When the real estate asset is indirectly held via tax transparent Luxembourg entities or FCPs, the amount subject to the Levy will be determined on a pro rata basis to the ultimate Luxembourg corporate investment vehicle. The gain on a transfer of units in the tax-transparent entities or FCPs will be treated as the sale of the underlying real estate taking into consideration the increase in value of the real estate asset. This Levy is neither deductible when determining the amount of income from real estate nor is it creditable towards any other Luxembourg tax.
Annual Reporting vs. 2022 One-Time Reporting
Luxembourg-exempt corporate investment vehicles with no direct or indirect Luxembourg real estate investments need only file the report this one time for tax years ending during 2021 with a deadline to file by 31 May 2022. However, Luxembourg investment vehicles which realise income or gains from Luxembourg real estate are subject to the Levy and filing requirements on an annual ongoing basis. The Levy is due as from 1 January of each year and a specific tax return should be filed before 31 May of the following calendar year (e.g. by 31 May 2022 for the financial year ending in 2021, et seq.).

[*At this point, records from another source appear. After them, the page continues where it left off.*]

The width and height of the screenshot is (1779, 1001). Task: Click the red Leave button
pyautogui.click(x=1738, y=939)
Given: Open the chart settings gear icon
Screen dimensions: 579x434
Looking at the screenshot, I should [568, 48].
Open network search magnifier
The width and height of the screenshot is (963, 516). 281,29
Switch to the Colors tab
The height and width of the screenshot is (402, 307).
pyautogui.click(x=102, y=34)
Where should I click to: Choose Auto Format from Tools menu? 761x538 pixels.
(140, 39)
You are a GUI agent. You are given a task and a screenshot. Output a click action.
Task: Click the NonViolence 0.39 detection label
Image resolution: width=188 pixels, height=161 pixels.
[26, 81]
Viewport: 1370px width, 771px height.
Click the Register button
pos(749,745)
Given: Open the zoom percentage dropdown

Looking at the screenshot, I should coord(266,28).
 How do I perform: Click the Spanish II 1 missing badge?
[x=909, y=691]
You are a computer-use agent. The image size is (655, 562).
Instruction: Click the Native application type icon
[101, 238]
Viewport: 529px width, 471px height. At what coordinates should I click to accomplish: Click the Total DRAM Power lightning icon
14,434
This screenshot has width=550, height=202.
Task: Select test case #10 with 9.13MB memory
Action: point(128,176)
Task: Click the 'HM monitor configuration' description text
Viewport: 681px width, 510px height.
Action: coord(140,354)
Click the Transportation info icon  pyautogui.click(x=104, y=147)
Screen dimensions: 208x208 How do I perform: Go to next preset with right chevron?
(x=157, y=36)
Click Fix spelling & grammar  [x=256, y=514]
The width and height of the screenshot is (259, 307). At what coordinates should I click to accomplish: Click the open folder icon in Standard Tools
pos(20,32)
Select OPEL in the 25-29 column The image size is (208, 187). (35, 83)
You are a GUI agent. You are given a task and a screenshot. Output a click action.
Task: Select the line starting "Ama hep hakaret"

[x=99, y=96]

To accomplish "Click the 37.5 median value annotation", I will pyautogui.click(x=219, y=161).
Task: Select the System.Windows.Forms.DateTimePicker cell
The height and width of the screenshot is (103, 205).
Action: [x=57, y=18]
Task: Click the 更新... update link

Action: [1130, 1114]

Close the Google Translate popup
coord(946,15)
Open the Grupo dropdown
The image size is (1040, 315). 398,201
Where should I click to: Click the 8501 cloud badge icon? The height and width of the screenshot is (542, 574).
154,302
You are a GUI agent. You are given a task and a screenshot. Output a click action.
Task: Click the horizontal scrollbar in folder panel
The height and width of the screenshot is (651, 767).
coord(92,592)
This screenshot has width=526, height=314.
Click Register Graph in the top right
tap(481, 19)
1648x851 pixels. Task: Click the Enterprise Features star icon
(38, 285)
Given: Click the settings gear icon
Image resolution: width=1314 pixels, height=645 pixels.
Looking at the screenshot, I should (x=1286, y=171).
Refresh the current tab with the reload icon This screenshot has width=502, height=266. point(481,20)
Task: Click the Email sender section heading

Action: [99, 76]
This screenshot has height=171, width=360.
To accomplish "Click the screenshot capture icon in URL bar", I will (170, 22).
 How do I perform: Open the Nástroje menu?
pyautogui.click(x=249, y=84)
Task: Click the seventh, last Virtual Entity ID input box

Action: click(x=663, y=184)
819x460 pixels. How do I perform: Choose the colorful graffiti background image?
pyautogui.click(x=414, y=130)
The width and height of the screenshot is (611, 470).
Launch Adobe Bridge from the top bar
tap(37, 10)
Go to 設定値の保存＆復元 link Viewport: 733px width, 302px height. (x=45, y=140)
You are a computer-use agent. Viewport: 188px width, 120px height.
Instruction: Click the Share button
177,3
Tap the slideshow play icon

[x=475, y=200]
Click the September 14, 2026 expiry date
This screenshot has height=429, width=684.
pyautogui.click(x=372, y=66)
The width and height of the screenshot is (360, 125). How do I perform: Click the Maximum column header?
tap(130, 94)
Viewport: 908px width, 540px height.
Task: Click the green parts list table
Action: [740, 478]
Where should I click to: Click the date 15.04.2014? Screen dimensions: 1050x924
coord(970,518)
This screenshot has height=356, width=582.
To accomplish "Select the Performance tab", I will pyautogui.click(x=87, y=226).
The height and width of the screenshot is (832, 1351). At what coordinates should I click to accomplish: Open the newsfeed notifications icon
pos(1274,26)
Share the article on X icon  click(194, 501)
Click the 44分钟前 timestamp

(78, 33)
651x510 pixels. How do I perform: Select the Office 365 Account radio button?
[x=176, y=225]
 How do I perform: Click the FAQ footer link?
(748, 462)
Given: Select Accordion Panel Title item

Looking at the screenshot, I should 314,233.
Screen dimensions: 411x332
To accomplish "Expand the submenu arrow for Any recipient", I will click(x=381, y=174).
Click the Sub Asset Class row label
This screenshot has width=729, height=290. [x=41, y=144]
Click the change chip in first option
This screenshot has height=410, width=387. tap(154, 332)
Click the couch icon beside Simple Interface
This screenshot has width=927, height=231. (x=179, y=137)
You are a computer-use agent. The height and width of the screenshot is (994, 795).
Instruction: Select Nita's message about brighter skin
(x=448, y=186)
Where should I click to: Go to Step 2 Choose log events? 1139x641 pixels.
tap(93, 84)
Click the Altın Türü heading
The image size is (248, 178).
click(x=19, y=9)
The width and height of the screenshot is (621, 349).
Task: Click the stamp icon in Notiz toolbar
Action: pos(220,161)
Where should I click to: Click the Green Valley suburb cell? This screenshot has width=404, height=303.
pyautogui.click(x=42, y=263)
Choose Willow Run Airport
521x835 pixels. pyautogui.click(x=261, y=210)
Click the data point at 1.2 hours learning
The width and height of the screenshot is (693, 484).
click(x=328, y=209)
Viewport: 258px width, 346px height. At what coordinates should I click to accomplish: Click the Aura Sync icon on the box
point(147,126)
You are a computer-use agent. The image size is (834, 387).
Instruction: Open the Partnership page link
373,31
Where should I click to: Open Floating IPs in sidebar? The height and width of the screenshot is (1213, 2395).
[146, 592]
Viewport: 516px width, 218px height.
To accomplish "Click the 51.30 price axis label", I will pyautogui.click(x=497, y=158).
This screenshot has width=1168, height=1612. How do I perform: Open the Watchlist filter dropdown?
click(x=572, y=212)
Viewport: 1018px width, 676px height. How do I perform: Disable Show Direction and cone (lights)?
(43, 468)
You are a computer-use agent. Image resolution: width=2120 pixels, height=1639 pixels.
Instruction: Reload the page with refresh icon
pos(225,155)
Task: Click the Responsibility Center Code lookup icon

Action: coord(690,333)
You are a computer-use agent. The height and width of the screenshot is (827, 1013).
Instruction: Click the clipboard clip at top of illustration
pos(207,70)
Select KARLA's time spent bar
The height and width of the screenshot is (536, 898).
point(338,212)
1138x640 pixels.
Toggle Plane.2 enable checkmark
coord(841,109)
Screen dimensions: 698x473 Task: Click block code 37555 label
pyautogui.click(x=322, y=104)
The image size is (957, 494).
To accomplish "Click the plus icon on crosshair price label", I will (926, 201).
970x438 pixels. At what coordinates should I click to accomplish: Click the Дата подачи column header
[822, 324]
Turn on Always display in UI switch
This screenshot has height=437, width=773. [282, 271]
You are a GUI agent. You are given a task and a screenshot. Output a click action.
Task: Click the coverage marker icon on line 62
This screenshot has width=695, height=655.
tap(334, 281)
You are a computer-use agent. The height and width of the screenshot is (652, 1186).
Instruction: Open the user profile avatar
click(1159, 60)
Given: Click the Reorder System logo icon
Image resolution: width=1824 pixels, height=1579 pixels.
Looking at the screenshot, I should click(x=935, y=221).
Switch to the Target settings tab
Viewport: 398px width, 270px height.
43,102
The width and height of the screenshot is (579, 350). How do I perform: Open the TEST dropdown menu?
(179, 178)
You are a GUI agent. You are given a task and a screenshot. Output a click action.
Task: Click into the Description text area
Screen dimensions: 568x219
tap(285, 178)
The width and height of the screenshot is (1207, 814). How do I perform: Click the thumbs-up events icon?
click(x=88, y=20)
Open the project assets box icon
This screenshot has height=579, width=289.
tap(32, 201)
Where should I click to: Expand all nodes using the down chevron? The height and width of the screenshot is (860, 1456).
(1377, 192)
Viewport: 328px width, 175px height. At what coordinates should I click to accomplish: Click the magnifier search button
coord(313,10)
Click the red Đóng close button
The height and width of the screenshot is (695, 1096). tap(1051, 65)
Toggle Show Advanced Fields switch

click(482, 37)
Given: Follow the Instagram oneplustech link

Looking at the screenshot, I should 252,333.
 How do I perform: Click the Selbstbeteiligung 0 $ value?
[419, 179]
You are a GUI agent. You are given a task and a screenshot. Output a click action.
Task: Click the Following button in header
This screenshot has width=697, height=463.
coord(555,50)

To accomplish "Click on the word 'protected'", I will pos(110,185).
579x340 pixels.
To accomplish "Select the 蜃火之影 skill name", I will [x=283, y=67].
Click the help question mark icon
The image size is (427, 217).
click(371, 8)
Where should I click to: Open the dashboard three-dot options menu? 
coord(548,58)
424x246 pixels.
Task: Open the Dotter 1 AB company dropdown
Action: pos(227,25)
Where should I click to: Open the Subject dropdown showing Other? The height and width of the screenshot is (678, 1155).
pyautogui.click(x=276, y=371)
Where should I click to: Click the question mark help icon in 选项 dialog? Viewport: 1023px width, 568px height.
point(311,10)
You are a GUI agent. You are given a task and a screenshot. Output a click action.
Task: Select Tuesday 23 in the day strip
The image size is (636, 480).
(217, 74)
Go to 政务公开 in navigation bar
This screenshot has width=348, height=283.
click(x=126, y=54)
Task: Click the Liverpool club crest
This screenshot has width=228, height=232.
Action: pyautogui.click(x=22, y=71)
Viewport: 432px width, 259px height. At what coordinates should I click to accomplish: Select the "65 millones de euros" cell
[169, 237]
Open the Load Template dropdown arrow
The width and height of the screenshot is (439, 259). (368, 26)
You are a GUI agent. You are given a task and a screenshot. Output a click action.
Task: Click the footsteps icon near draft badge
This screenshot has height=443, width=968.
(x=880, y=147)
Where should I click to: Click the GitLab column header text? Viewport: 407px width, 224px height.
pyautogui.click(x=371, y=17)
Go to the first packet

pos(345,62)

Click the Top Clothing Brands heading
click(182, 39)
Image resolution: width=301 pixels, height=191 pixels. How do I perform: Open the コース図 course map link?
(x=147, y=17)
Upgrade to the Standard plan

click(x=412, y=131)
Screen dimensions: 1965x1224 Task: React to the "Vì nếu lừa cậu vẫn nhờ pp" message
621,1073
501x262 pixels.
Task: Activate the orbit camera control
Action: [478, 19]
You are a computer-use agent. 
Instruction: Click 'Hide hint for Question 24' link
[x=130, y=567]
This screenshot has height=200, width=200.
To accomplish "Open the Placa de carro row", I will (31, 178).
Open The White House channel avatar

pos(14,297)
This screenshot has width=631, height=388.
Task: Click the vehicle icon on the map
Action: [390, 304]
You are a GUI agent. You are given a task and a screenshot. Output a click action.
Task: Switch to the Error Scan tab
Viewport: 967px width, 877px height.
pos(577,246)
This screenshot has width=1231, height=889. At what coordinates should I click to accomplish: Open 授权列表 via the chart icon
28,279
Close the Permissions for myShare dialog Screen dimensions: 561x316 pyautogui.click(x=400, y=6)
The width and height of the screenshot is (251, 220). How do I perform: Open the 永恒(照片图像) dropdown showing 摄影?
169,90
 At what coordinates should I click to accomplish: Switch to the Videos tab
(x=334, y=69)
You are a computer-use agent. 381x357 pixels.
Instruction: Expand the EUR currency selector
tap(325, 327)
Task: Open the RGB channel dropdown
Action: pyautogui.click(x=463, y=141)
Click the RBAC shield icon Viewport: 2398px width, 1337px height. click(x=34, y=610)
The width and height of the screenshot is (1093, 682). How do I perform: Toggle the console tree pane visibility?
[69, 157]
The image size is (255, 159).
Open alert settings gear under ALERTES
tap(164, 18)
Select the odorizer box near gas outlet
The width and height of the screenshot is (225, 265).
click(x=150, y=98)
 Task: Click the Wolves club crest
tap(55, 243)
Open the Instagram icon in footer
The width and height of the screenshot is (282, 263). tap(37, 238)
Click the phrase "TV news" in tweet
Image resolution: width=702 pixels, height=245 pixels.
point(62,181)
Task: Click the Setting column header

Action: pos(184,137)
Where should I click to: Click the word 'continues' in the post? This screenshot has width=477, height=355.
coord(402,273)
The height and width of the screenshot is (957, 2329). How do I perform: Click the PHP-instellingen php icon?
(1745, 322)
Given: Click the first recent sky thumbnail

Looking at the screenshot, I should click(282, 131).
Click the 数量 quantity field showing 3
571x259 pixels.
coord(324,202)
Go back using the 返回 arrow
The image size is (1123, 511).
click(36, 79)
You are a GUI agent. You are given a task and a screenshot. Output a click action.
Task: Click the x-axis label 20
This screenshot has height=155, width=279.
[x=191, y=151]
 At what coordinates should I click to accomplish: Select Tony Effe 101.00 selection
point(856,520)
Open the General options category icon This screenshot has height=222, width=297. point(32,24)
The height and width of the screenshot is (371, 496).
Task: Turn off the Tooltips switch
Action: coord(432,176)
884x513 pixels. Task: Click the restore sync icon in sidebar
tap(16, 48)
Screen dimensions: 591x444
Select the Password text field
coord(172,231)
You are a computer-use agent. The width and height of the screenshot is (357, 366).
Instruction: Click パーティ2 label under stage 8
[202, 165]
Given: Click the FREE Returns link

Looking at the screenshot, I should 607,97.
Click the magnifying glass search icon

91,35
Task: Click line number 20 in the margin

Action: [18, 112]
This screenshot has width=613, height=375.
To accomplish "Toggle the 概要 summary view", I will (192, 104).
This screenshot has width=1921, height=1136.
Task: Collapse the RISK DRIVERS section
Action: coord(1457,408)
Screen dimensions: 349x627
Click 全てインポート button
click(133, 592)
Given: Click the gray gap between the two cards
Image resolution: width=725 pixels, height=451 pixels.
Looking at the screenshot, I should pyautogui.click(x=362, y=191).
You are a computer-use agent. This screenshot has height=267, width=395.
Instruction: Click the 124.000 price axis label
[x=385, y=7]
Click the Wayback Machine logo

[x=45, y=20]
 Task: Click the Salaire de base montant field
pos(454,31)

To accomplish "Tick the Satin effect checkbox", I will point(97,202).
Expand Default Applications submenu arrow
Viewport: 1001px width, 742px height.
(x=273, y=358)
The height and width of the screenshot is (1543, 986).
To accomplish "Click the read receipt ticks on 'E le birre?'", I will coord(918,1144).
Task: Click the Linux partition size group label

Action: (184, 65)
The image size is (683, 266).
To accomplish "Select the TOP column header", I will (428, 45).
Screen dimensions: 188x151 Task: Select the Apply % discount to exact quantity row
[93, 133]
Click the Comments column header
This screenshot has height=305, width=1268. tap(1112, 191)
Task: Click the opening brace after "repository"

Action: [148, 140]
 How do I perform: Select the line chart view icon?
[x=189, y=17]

2. The Luxembourg Law of 17 December 2010
3. The Luxembourg Law of 13 February 2007
4. Luxembourg Law of 23 July 2016
5. The investment company in risk capital ("société d'investissement en capital à risque" or SICAR) subject to the Luxembourg Law of 15 June 2004
6. Tax transparent entities within the meaning of Article 175(1) of the Luxembourg Income Tax Law ("LITL"). The reference to Article 175(1) LITL should include both Luxembourg tax-transparent entities and similar foreign tax transparent entities even if the reference to the latter could trigger, in some cases, a double economic taxation of the same Luxembourg real estate income/gain (Luxembourg corporate income taxation at non-resident level under Article 156(7) and 8(a) and 20% real estate levy at Lux fund level).
The content of this article is intended to provide a general guide to the subject matter. Specialist advice should be sought about your specific circumstances.